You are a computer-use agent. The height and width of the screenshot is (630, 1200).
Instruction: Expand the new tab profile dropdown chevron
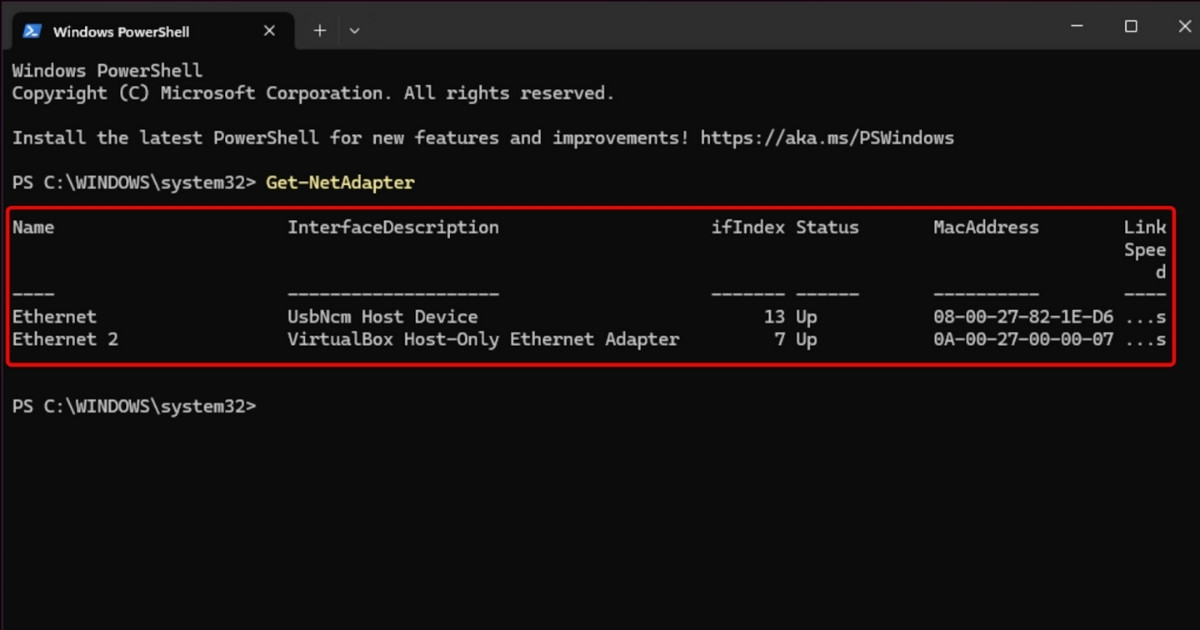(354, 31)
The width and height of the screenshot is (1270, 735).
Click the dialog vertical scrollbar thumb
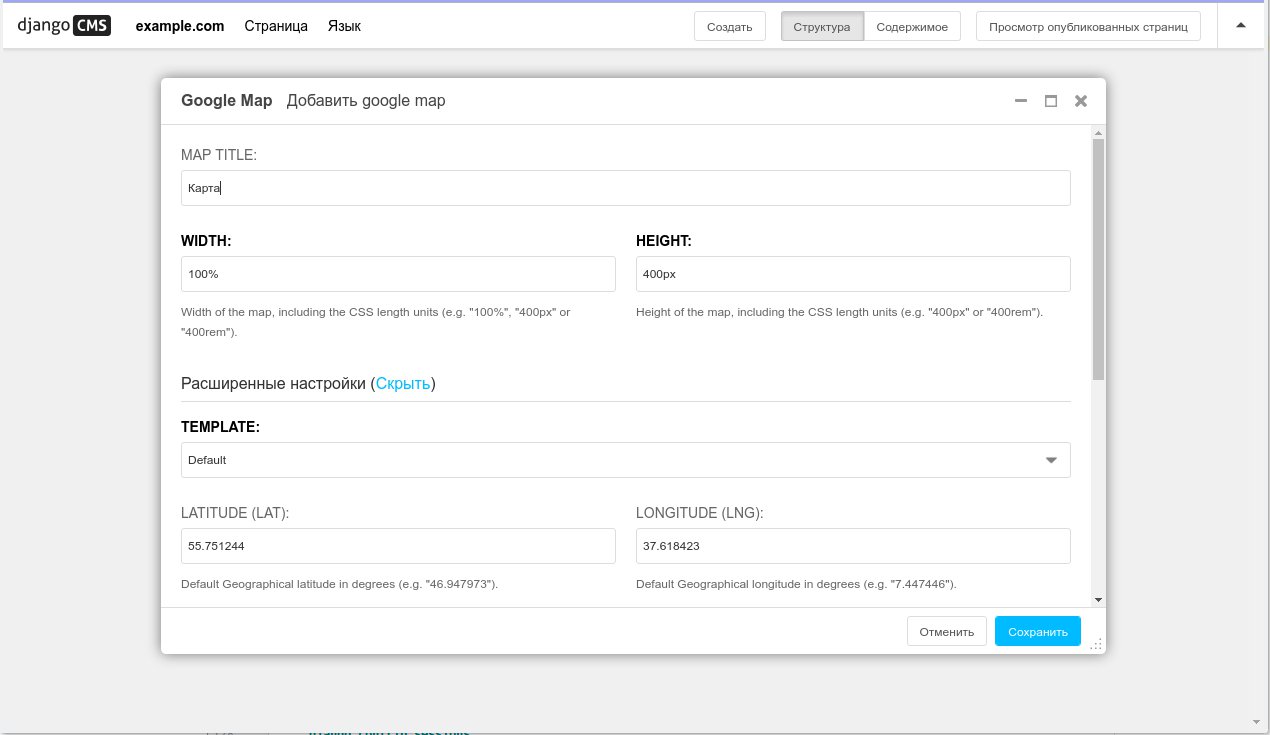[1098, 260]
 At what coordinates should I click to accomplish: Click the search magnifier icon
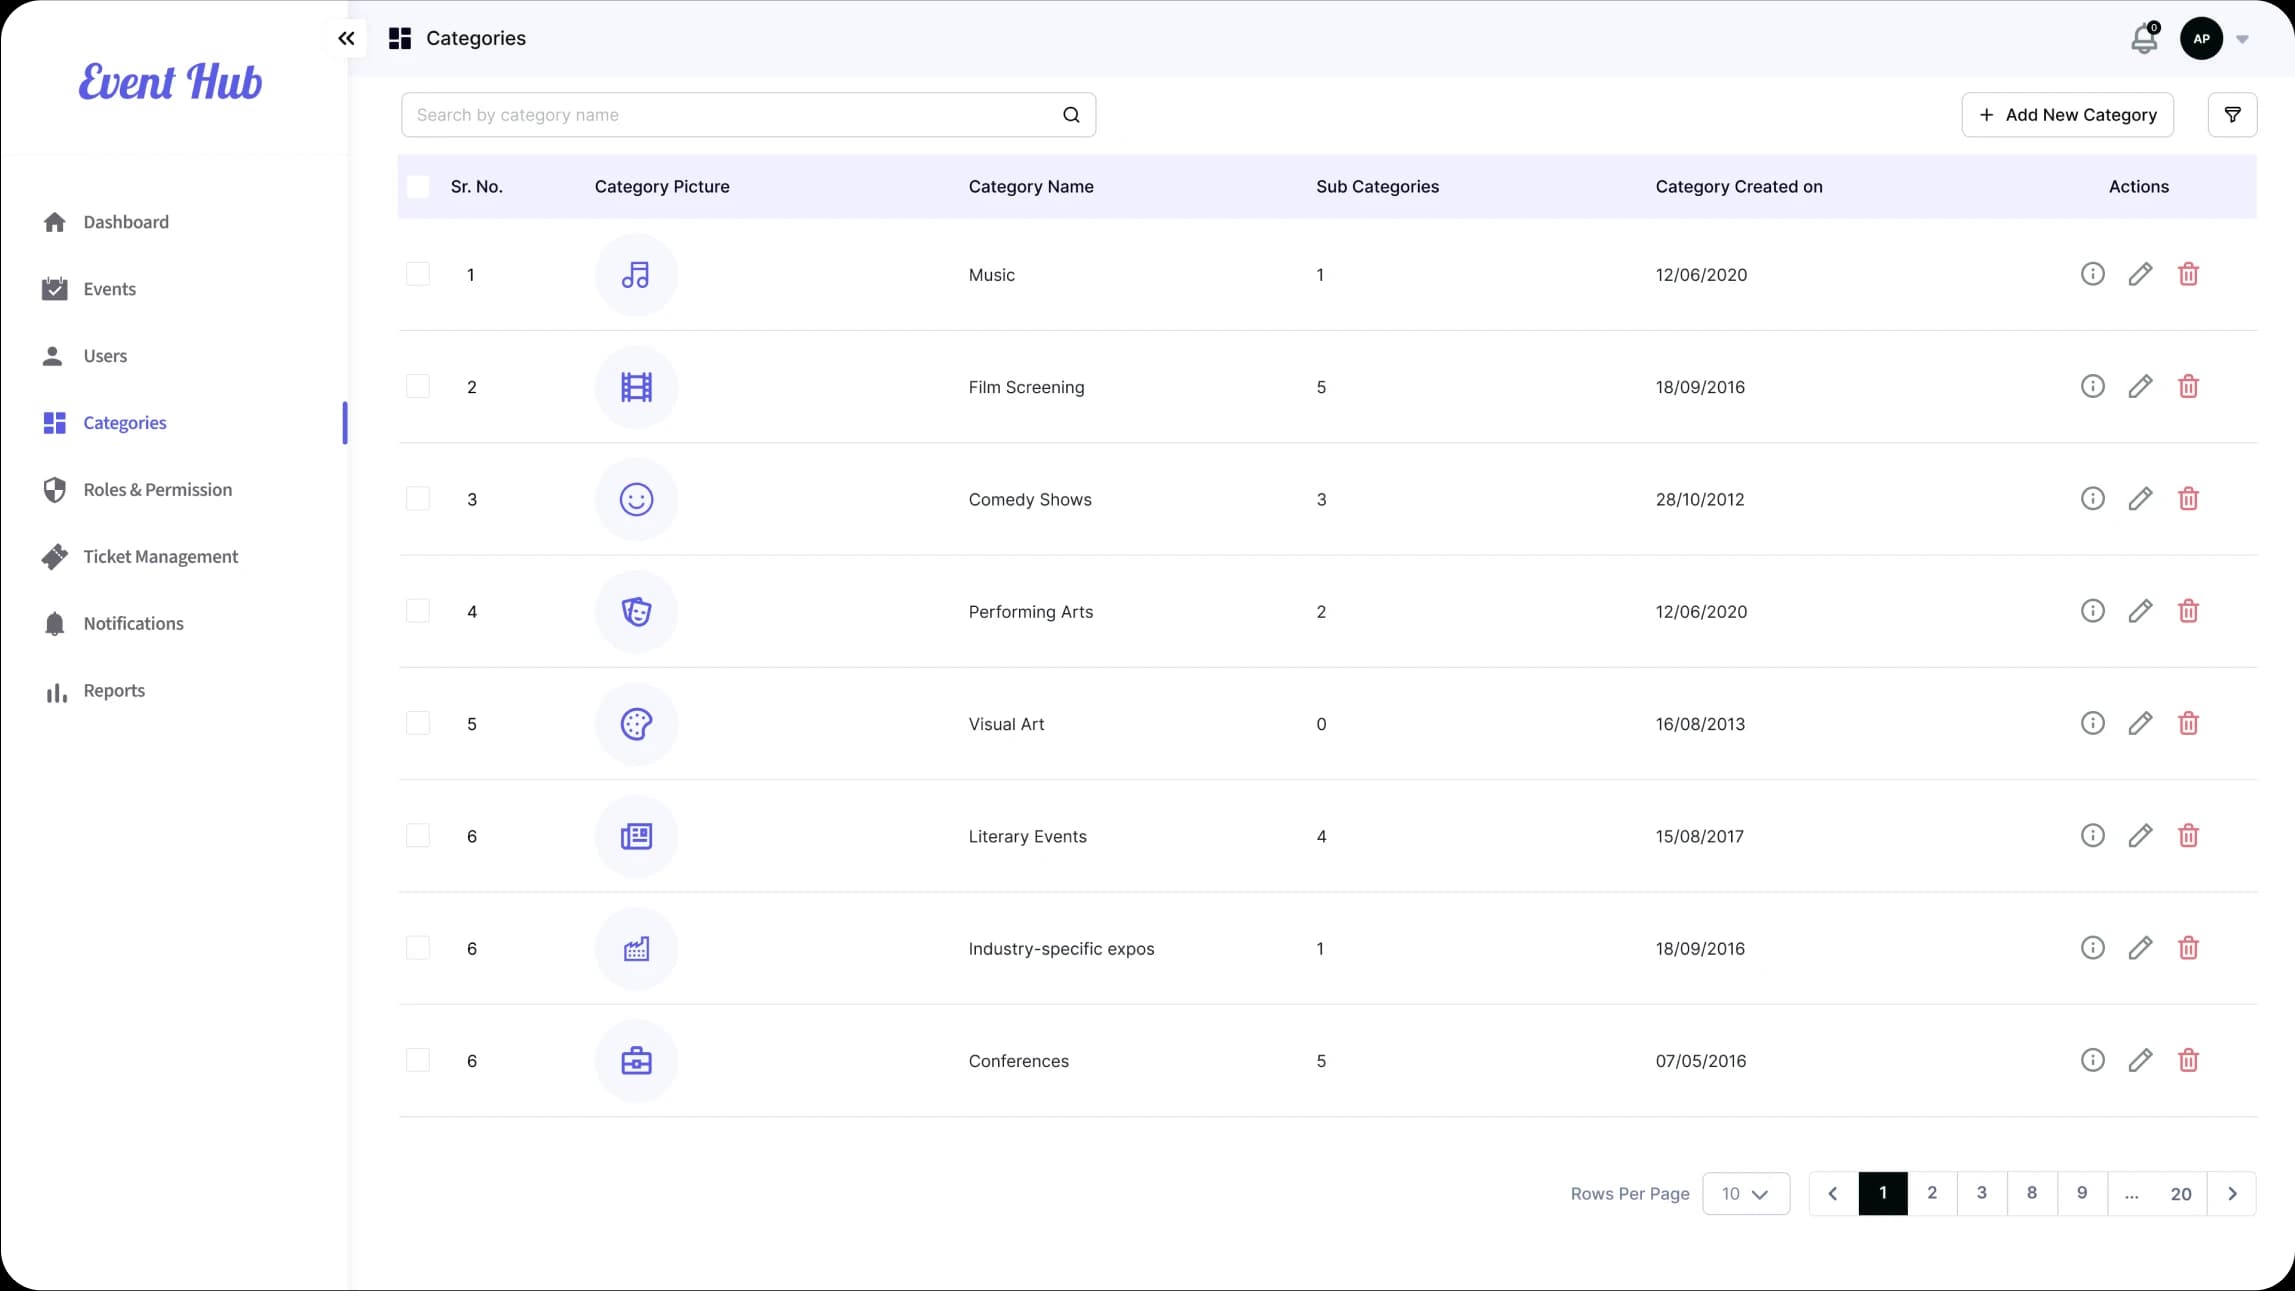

==

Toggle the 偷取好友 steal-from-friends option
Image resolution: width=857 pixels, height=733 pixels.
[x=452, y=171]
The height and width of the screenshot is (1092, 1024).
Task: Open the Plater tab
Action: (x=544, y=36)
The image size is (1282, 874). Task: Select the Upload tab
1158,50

AIM OF THE EXERCISE >>
Beginning with the line above that contains "Instruction: Expand the" and ending with the line that contains "At what coordinates", quote each line exactly, keeping out the pictures.

FINISHED TASK >>
Instruction: Expand the new tab profile dropdown chevron
(354, 31)
The width and height of the screenshot is (1270, 735).
Click the dialog vertical scrollbar thumb
[1098, 260]
 At what coordinates should I click to accomplish: Click the search magnifier icon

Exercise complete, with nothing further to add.